O fazendeiro já foi condenado pela Justiça Federal do Pará ao pagamento de R$ 100 mil por danos materiais coletivos e multa por litigância de má-fé , além de R$ 4,5 milhões, por danos materiais pela extração ilegal da madeira da propriedade e consequente enriquecimento ilícito, e a obrigação de recompor 742,31 hectares de floresta no prazo de 1 ano a começar de março de 2020. 

Nada disso, entretanto, impediu Edson e seus sócios de continuar provocando queimadas e vendendo boi.

De 2008 a 2019, o desmatamento detectado na Fazenda Santa Rosa totalizou 1.035 hectares. Isso corresponde a 1.479 campos de futebol ou cinco Parques do Ibirapuera. Entre agosto e setembro de 2019, foram detectados 259 hectares de cicatrizes de queimada, além de 17 hectares de desmatamento por corte raso em uma destas  áreas em agosto de 2019, ambas as detecções feitas pelo sistema DETER. Entre os dias 24 de julho e 13 de agosto de 2019, a fazenda teve registro de focos de calor em seu interior.

O gado criado na Fazenda Santa Rosa contaminou a cadeia e pode ter chegado à unidade de abate da JBS de Santana do Araguaia de duas formas: a primeira, através da Fazenda MAANAIM e a segunda passando pela Fazenda São Sebastião, ambas fornecedoras diretas da JBS na região. 

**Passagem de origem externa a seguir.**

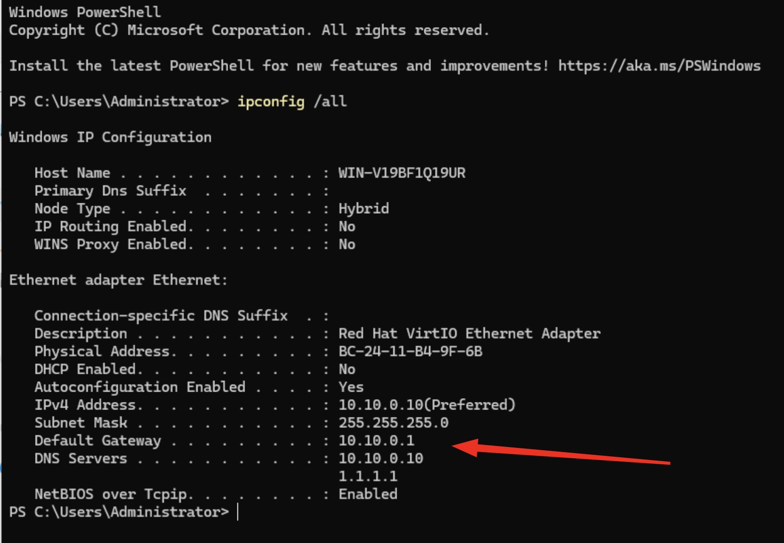Click the /all argument after ipconfig
The height and width of the screenshot is (543, 784).
pos(330,102)
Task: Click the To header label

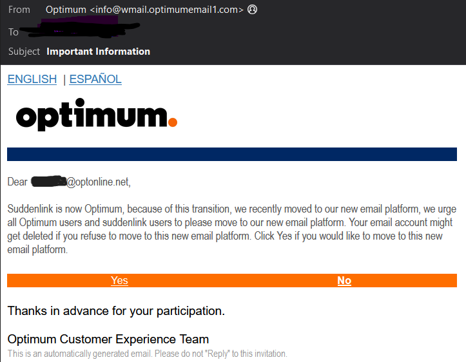Action: coord(14,32)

Segundo dados oficiais de exportação, 70% da carne bovina exportada do matadouro da JBS em Santana do Araguaia foi destinada a Hong Kong. Países como Angola e Egito também receberam animais, via JBS localizada em Santana do Araguaia. 

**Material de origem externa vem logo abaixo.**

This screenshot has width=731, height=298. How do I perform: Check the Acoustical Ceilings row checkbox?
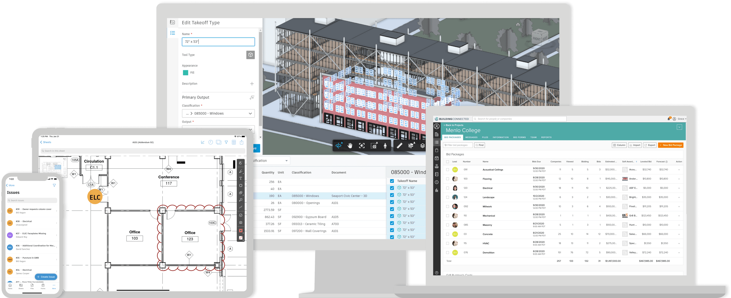pyautogui.click(x=448, y=170)
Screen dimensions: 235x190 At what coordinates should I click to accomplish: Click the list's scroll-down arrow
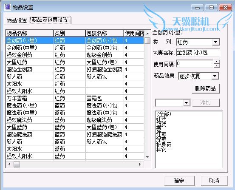(x=147, y=157)
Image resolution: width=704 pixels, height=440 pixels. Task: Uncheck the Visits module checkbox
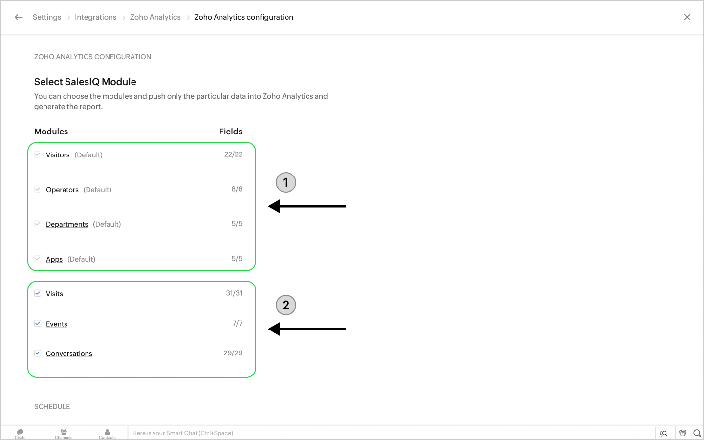(x=38, y=293)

O Greenpeace Leste Asiático em Hong Kong enviou um comunicado às principais redes varejistas do território, apontando a conexão da carne brasileira com o desmatamento. Enquanto as redes Yata e City’super responderam que “raramente vendiam carne brasileira”, a ParknShop, uma das duas maiores redes de supermercados da região, disse que adquiriu uma “pequena porção” de carne da JBS, mas que diante dos fatos, trocará de fornecedor.

A Indústria da carne está roubando nosso futuro 

A cada novo caso exposto, a JBS respondia a mesma coisa: que está fazendo tudo o que está ao seu alcance para assegurar que sua cadeia de abastecimento esteja desvinculada de gado criado em áreas desmatadas. Em resposta às críticas de ambientalistas, povos indígenas e de investidores, no último dia 23 de setembro, a JBS fez um anúncio sobre a nova abordagem da empresa em relação ao desmatamento na Amazônia. Informou que, em 5 anos passará a controlar o elo anterior ao fornecimento direto da companhia. 

A sensação é de ‘déjà vu’. Em 2009, o Greenpeace expôs como a JBS estava massacrando a Amazônia. Naquele ano, a empresa já prometia resolver o problema em dois  anos. Hoje, uma década depois do rompimento da promessa, a JBS se dá ao luxo de estender por mais cinco anos a obrigação de mapear sua cadeia de fornecedores na tentativa de apaziguar seus investidores. 

Serão mais cinco anos em que ela continuará a fechar os olhos ao desmatamento, ilegalidade e abusos aos direitos humanos em sua cadeia produtiva. Pior, não irá, mesmo em cinco anos controlar a totalidade de fornecedores indiretos de gado que participa de sua cadeia produtiva. Também não estenderam o compromisso para o Cerrado e Pantanal, outros biomas insubstituíveis e sob forte pressão por conta da atividade pecuária. 

Mas a JBS não é o único grande frigorífico brasileiro envolvido repetidamente em casos de desmatamento. Temos todo um setor que tem feito pouco ou quase nada para mudar a forma como os negócios são feitos na Amazônia, que tem, hoje, cerca de 80% de suas áreas recém-desmatadas ocupadas por gado. 

A denúncia aqui apresentada, junto a tantas outras publicadas recentemente pelo Greenpeace e por diversas outras organizações, mostra claramente que o modelo de negócios dos maiores frigoríficos do planeta é incompatível com a emergência ambiental que estamos enfrentando.